Dönemsel, tarihsel hareketi belirleme yöntemi olarak taktik, bazen küçümsenir. Mevcut durum ve güncel dilimin gelecekle kurgusu olarak taktik üzerinden yapılacak hatalar, geri dönülmesi zor koşulları doğurabilir. İşçi ve emekçiler için durum açıktır, meclis aritmetiği sağa kaymışken, faşizm inşa sarkacında kalmışken, tek adama kaybettirmekten başka şansımız bulunmamaktadır.

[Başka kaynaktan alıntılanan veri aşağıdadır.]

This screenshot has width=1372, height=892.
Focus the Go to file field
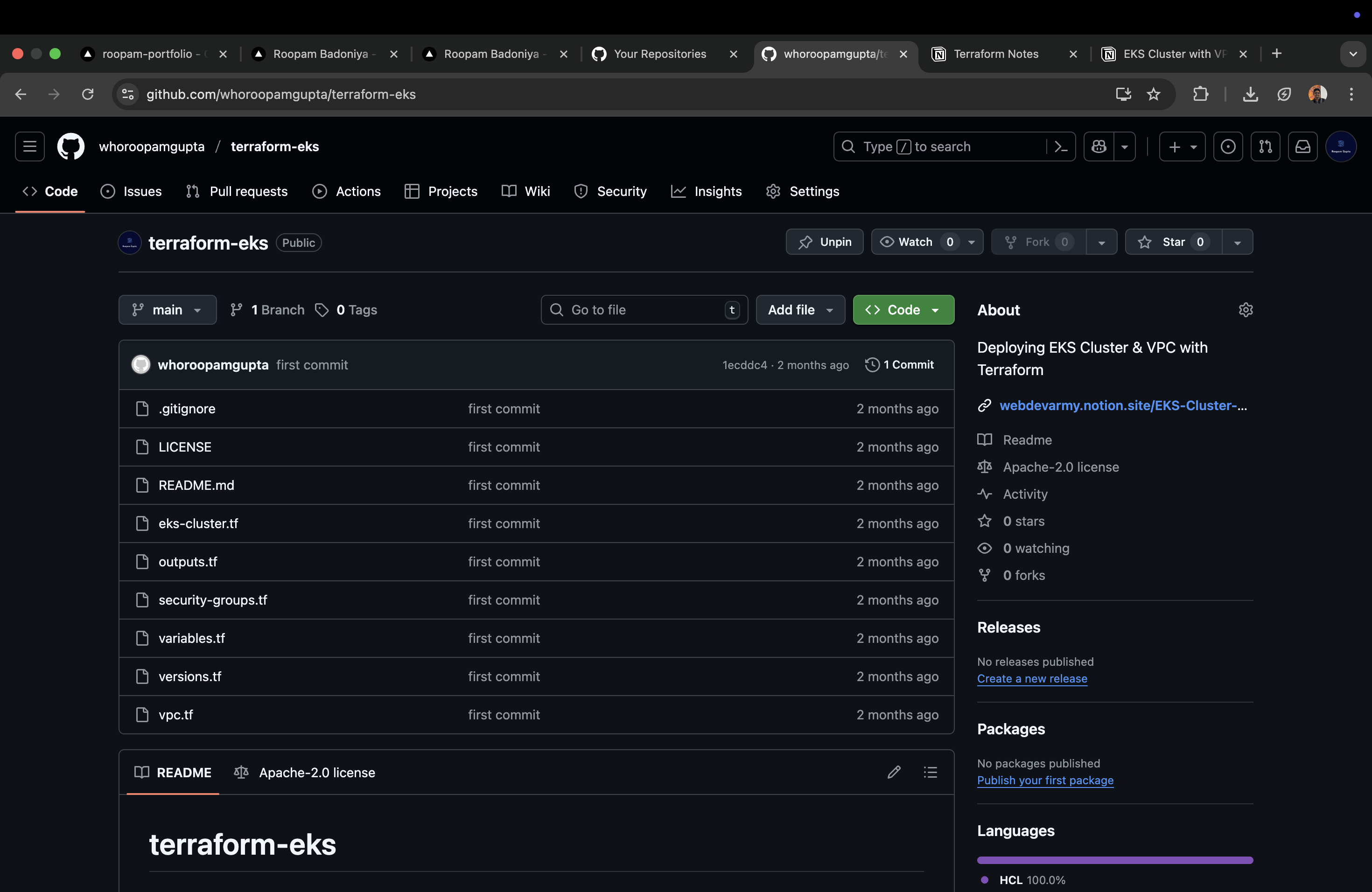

Sandığa gitme oranlarında düşüş beklenmesine rağmen Japonya, Almanya, İngiltere gibi ülkelerde oy kullanan yurttaşların hem de muhalif olanlarda bir artış gözlemlenirken; boykot, sandığa gitmeme gibi bir tutum gerçekle örtüşmez. Seçim sonuçları üzerine tahminlerin zorlaştığı, denklemin hızla değişebildiği koşullarda, yazının başında da ifade edildiği gibi küçük kararlar büyük sonuçlara götürme potansiyeli taşımaktadır. Seçim yarın gerçekleşiyor. Tek adam rejimine karşı oyumuzu verelim. Haydi!